- [LISTED RECORDS]
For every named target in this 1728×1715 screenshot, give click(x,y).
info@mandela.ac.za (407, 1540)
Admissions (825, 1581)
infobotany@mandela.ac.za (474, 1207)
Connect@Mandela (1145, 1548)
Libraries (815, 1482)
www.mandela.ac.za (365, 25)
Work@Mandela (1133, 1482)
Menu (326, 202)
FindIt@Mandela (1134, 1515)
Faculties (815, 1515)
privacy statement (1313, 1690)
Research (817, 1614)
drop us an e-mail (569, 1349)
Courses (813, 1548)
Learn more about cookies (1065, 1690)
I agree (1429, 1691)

* * *

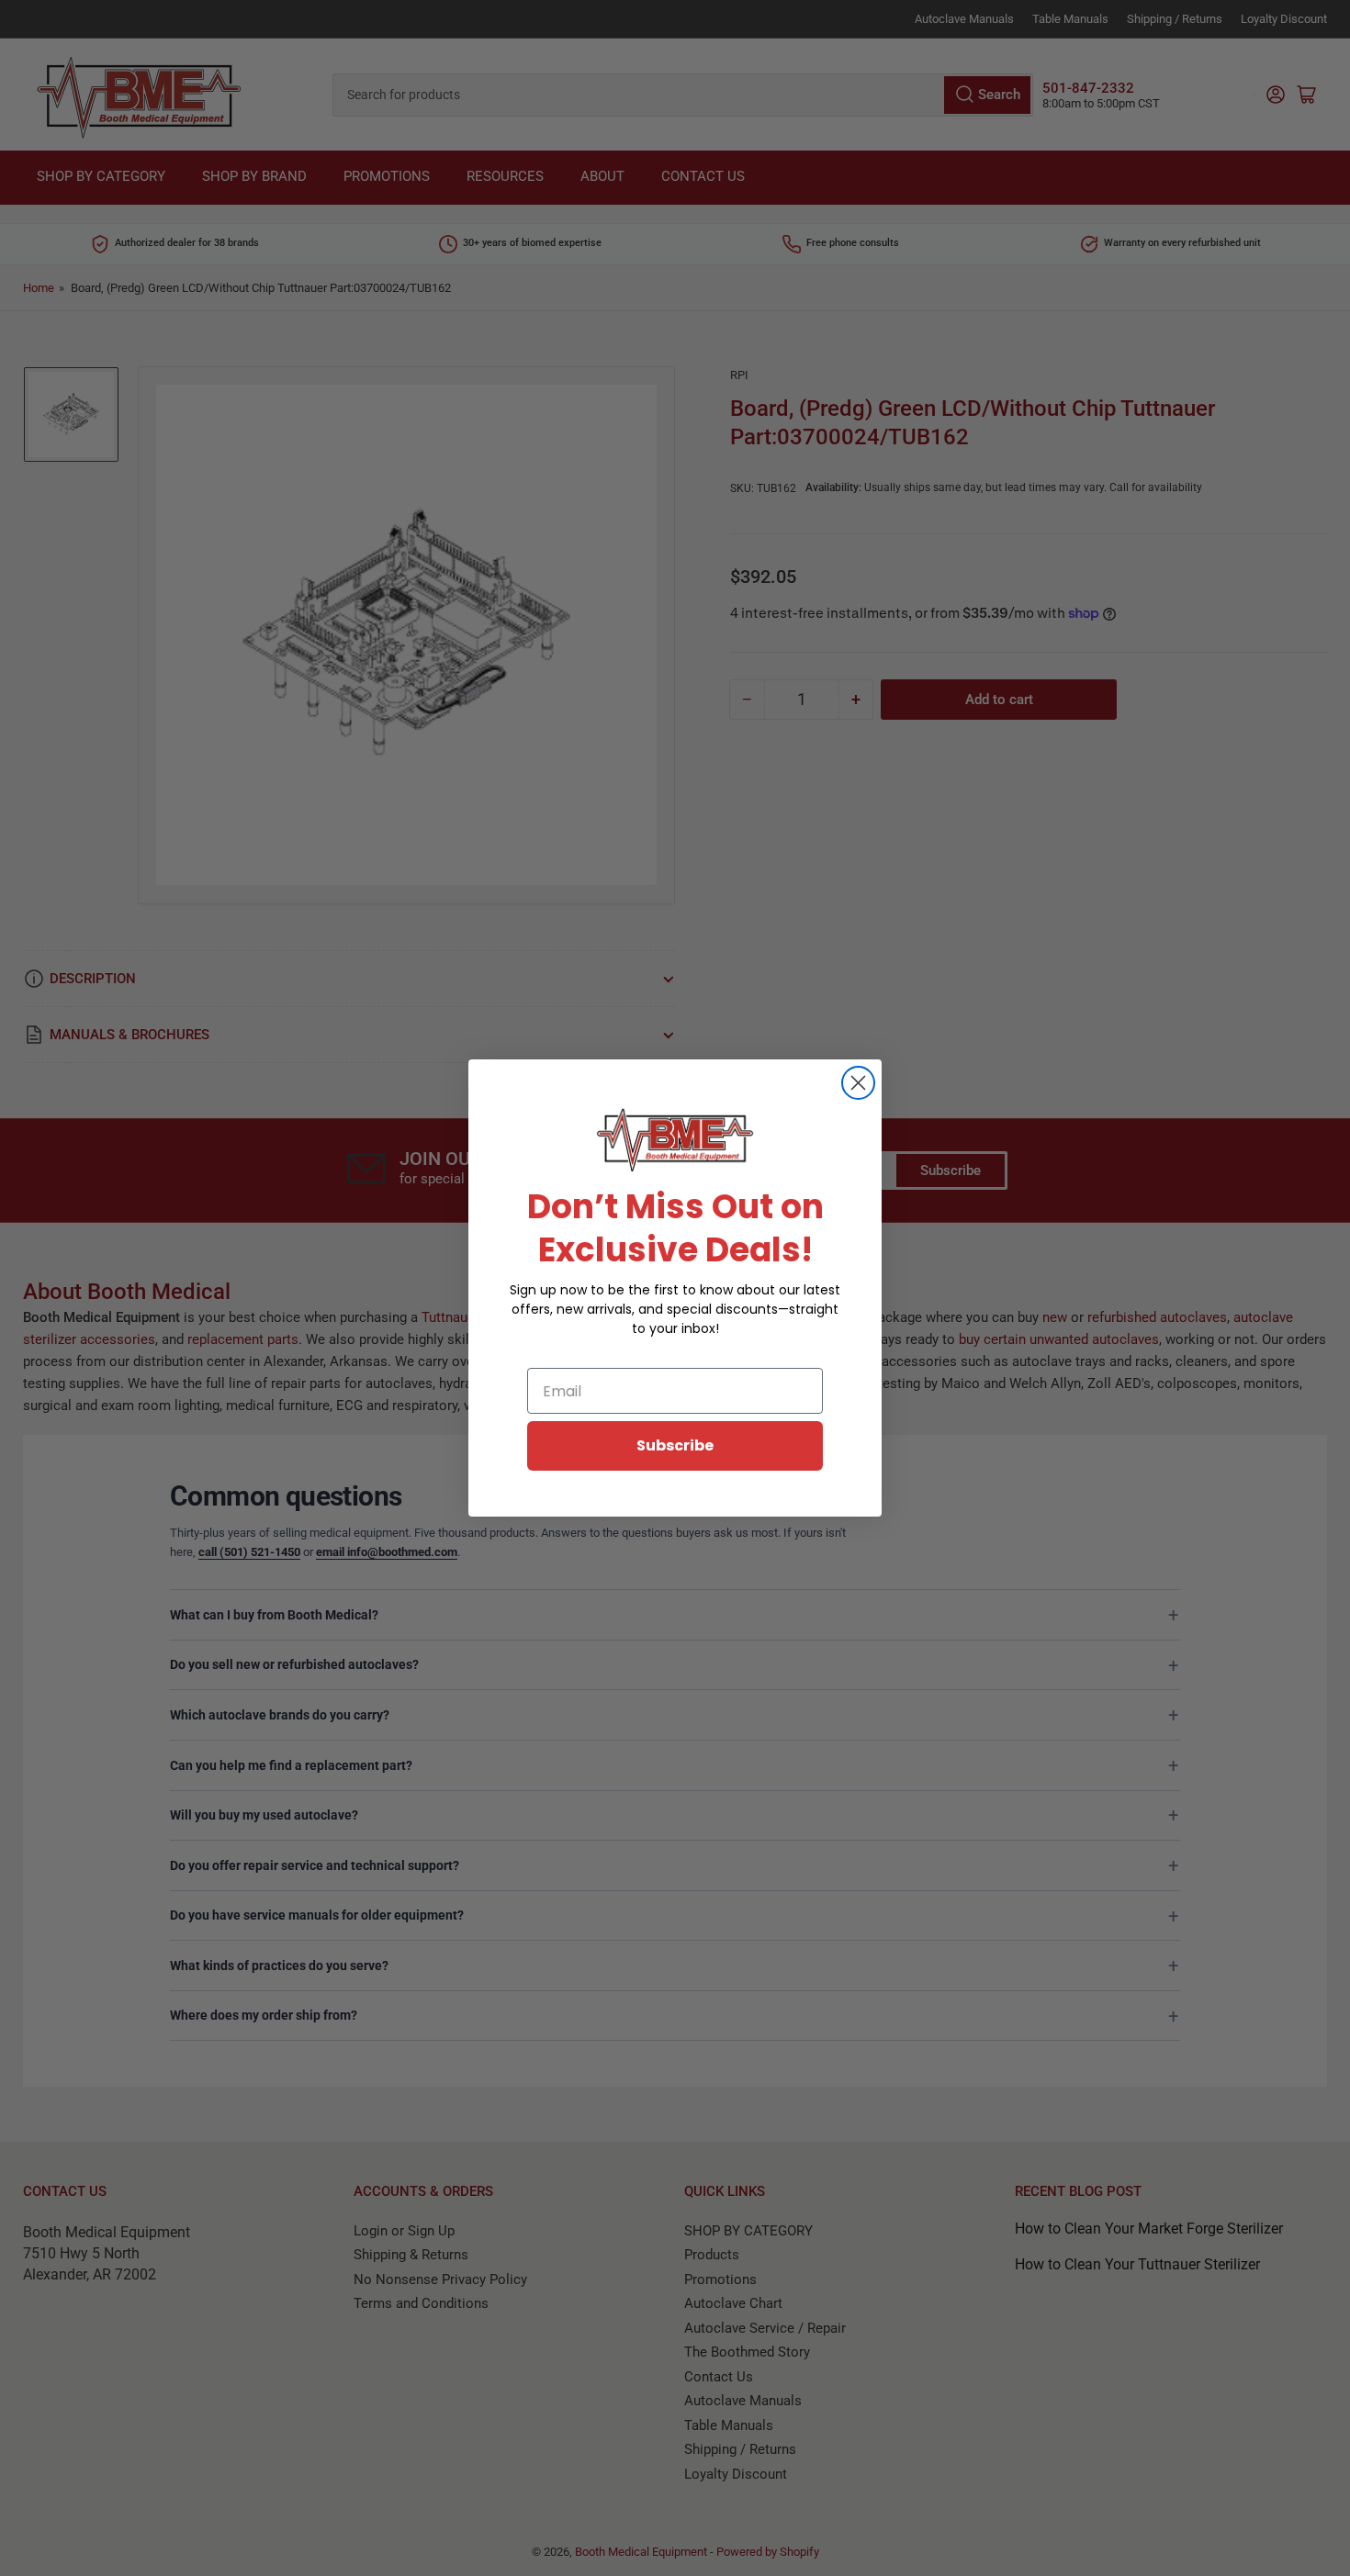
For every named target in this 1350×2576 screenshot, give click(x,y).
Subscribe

- [INSTRUCTIONS FOR THE TASK]
Search the material above for "give". Pull out each line where it shows up.

- [WRITTEN RESPONSE]
For every named target in this 1728×1715 screenshot, give click(x,y).
For every named target in this 1350×2576 screenshot, give click(x,y).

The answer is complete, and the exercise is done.